## Supplied records

━━━━━━━━━━

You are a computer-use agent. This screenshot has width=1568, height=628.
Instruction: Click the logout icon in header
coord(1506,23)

━━━━━━━━━━

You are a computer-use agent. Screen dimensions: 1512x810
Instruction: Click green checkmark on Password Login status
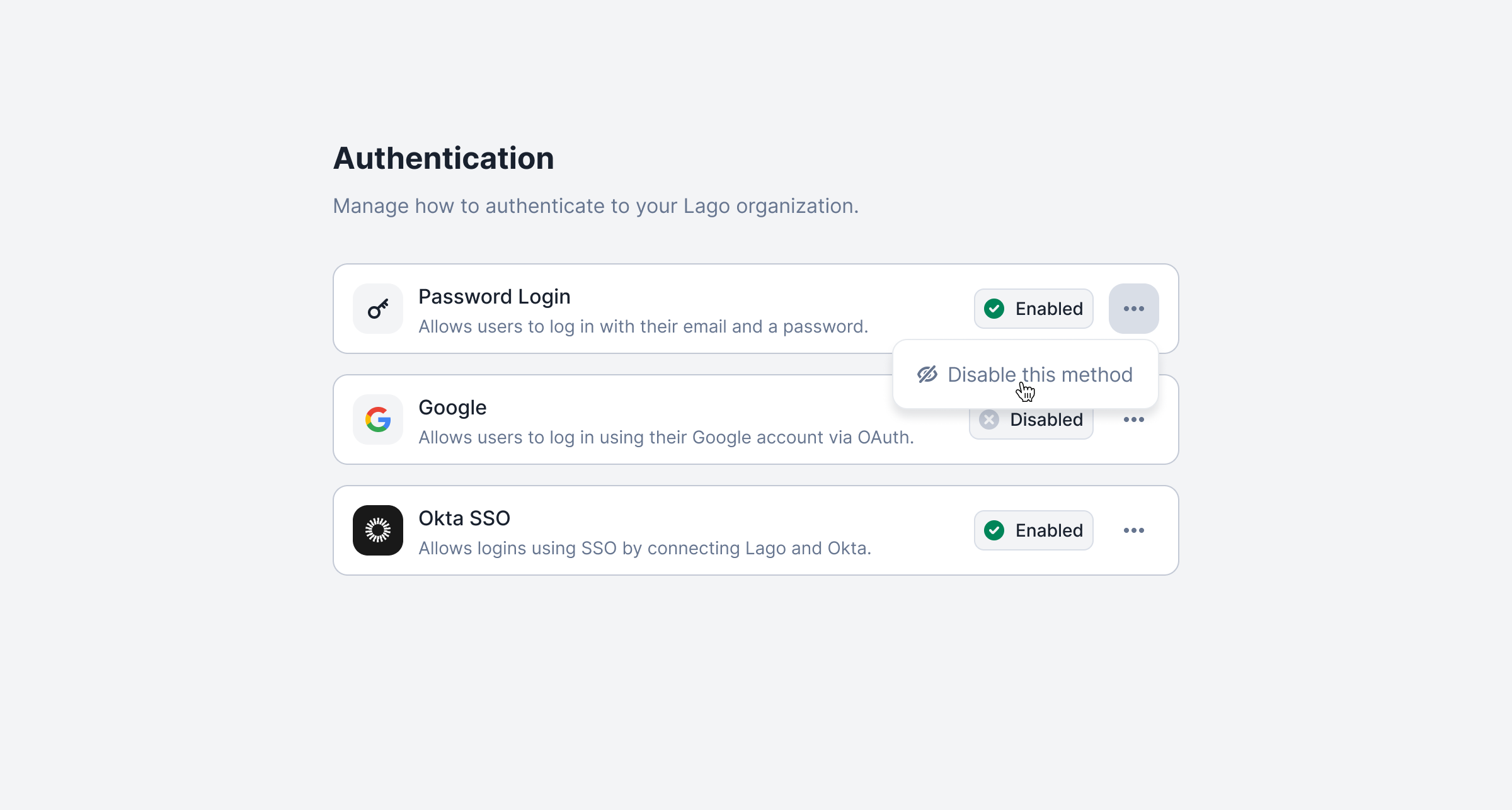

━━━━━━━━━━

## Set exercise
Copy word for word the items from the line containing "You are a computer-use agent. This" through the line containing "coord(1506,23)", including both of those lines.

## The answer
You are a computer-use agent. This screenshot has width=1568, height=628.
Instruction: Click the logout icon in header
coord(1506,23)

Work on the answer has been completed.